L’aventure qui a commencé solennellement au moment de la signature mais qui a déjà démarré dans la réalité depuis quelques mois est remarquable par sa dimension collective et par le fait que les acteurs, malgré leur nombre, leur diversité, l’hétérogénéité de leurs références, se sont dés le départ découverts et ont mis en place des procédures non seulement de coopération, mais aussi de collaboration ; il ne s’agit pas de travailler tous pour le même objectif, mais de travailler ensemble, en partageant des cultures de références diverses : les sciences informatique et robotique, les sciences de l’information et de la communication, les sciences de l’éducation, les mathématiques, les sciences physiques, et toutes les disciplines scolaires, la culture de l’enseignant et celle du chercheur, le monde de l’éducation et le monde social.

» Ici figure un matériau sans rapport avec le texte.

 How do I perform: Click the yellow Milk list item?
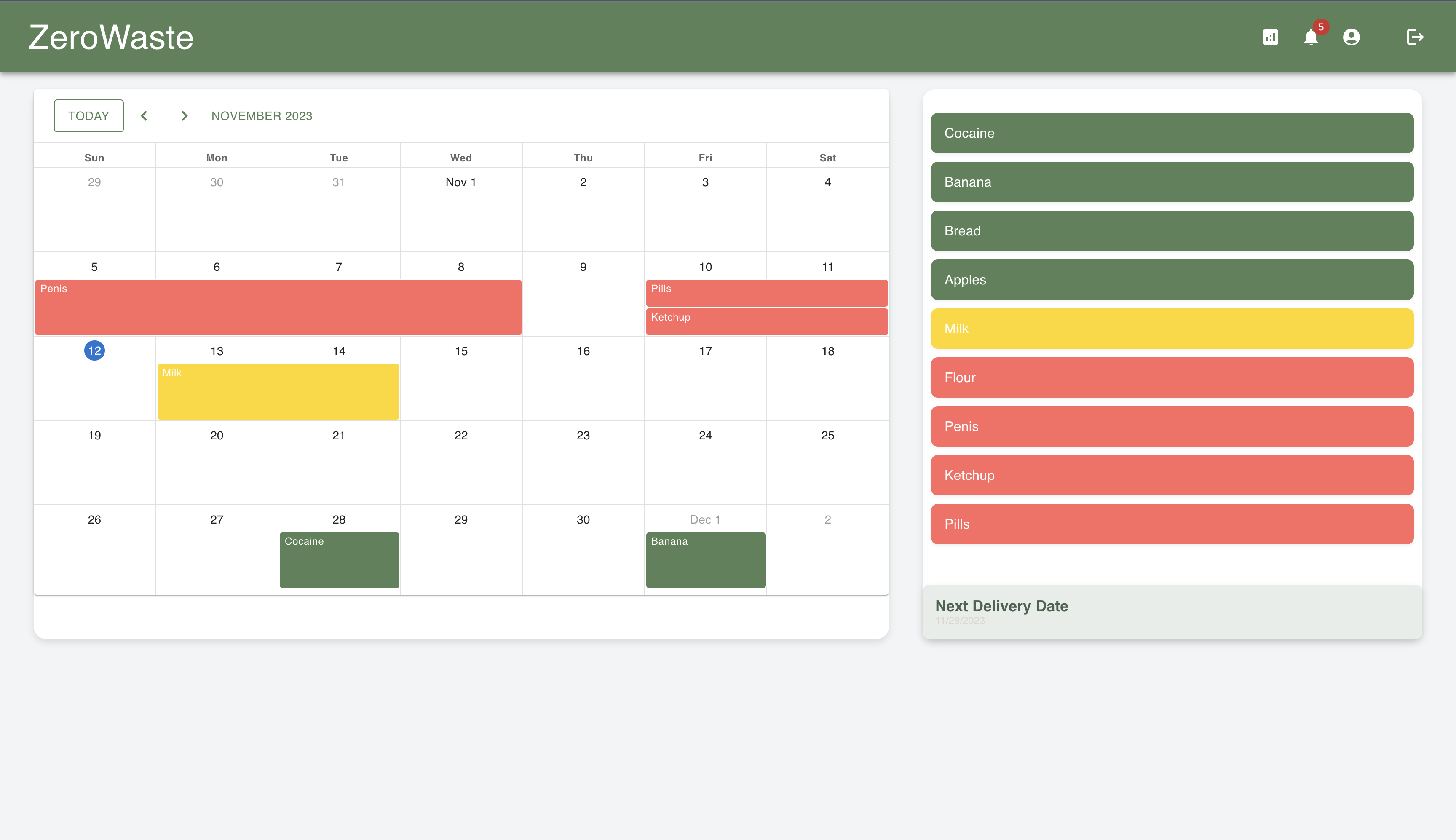coord(1172,329)
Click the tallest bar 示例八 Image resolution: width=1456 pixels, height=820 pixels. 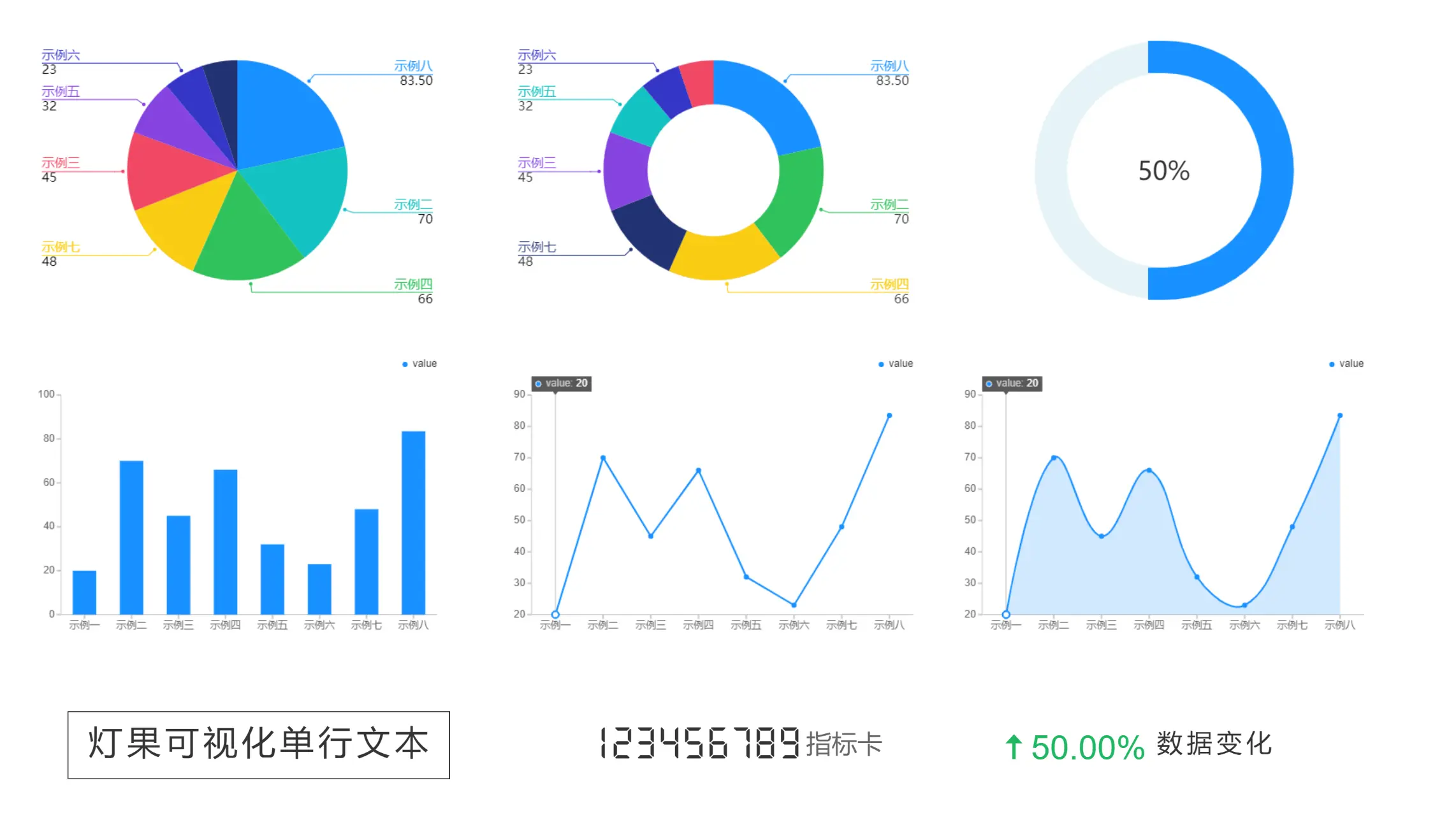click(x=413, y=522)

L’un des objectifs principaux de ce projet est donc la création d’un écosystème autour du numérique pour l’éducation qui associe un réseau d’acteurs qui se connaissent, un ensemble de ressources clairement identifiées et repérables, des dynamiques d’ouverture et d’innovation.
Cet écosystème se construit autour de plusieurs focales :

  • la question des contenus des apprentissages et de la compréhension des langages informatiques et des algorithmes très tôt dans le cursus scolaire, pas seulement pour mieux préparer les élèves au monde du travail dans lequel ils vont entrer, mais surtout pour qu’ils soient conscients des enjeux de ce que l’on appelle le « code », enjeux techniques mais aussi politiques, économiques et sociaux, si l’on considère l’importance centrale de la collecte et du traitement des données aujourd’hui. Il s’agit là d’acquérir une solide culture de la donnée qui apparaît comme un élément indispensable dans la construction de citoyens autonomes.

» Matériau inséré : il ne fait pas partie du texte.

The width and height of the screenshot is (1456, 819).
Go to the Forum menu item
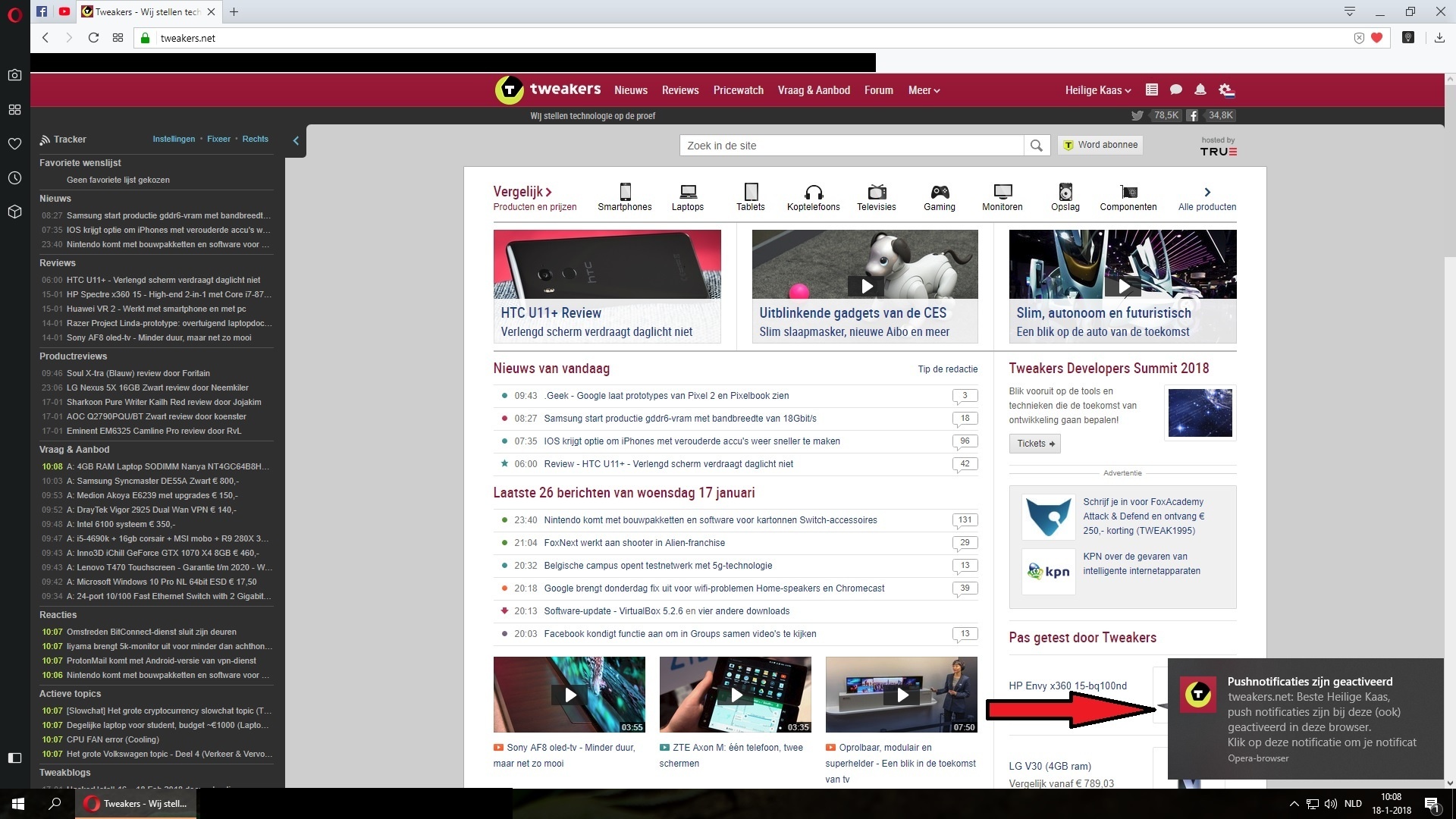tap(878, 90)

  • la question de l’amélioration des apprentissages quand entrent en jeu les « artefacts » ludiques (robot) ou communicationnels (tablette) qui sont des outils pédagogiques, facteurs de motivation ;
  • la question des modalités des apprentissages :
    • dans les pédagogies actives et de projet : les objets ou  les espaces en question permettent de mettre en place des modalités de travail variées qui rompent avec les postures d’enseignement traditionnelles  : la démarche par essai-erreur et l’expérimentation, le jeu quand on programme un robot, la fabrication concrète, l’instanciation physique, la valorisation de la créativité et de l’imaginaire et le processus de projection quand on utilise un fablab, la collecte des données des expériences et la diversification des modalités d’exercices quand on utilise des tablettes ;
    • dans le travail collaboratif, et les apprentissages construits « socialement » dans l’échange avec les pairs,
    • dans la transversalité des disciplines et la coopération entre enseignants notamment pour permettre aux élèves de trouver du sens dans les apprentissages scolaires habituellement cloisonnés.

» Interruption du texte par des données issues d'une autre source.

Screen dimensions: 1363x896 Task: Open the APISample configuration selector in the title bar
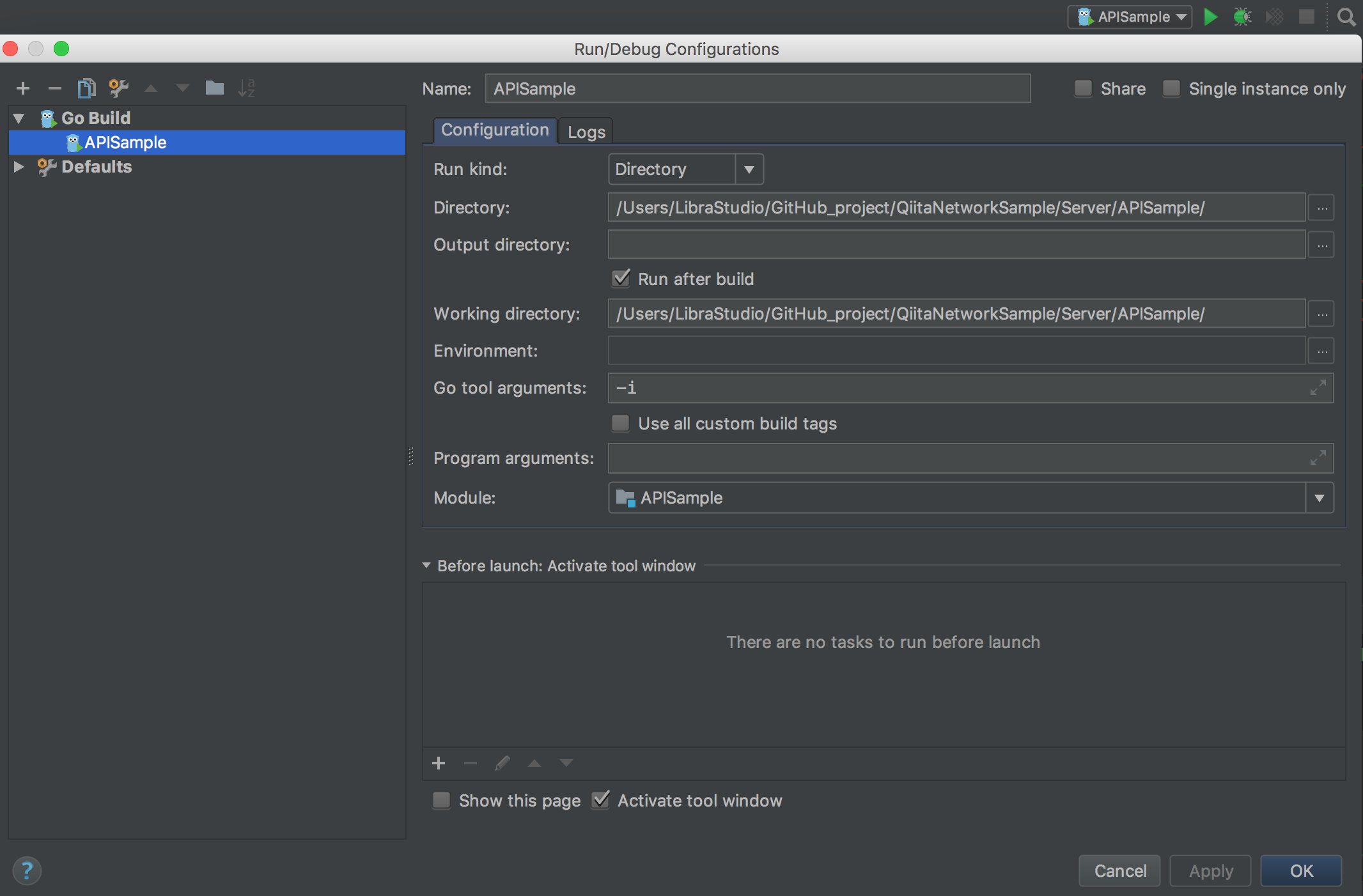[1129, 17]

  • la question de l’ouverture de l’école sur le monde de la recherche et de l’entreprise par des plateformes et des projets multiples qui permettent à ces mondes de collaborer.

D’ors et déjà le projet Perséverons essaime et continuera de le faire en mobilisant de nouvelles équipes enseignantes et de recherche, des étudiants et des enseignants stagiaires, des partenaires du monde associatif et de l’entreprise. Le site Perséverons, encore en construction mais déjà actif, permet de suivre l’aventure de près. Le Robot makers day, le colloque Scratch organisé à Bordeaux et de nombreux évènements permettent de faire rayonner le dynamisme de l’éducation, de l’école à l’université, dans la région aquitaine, autour de ce projet.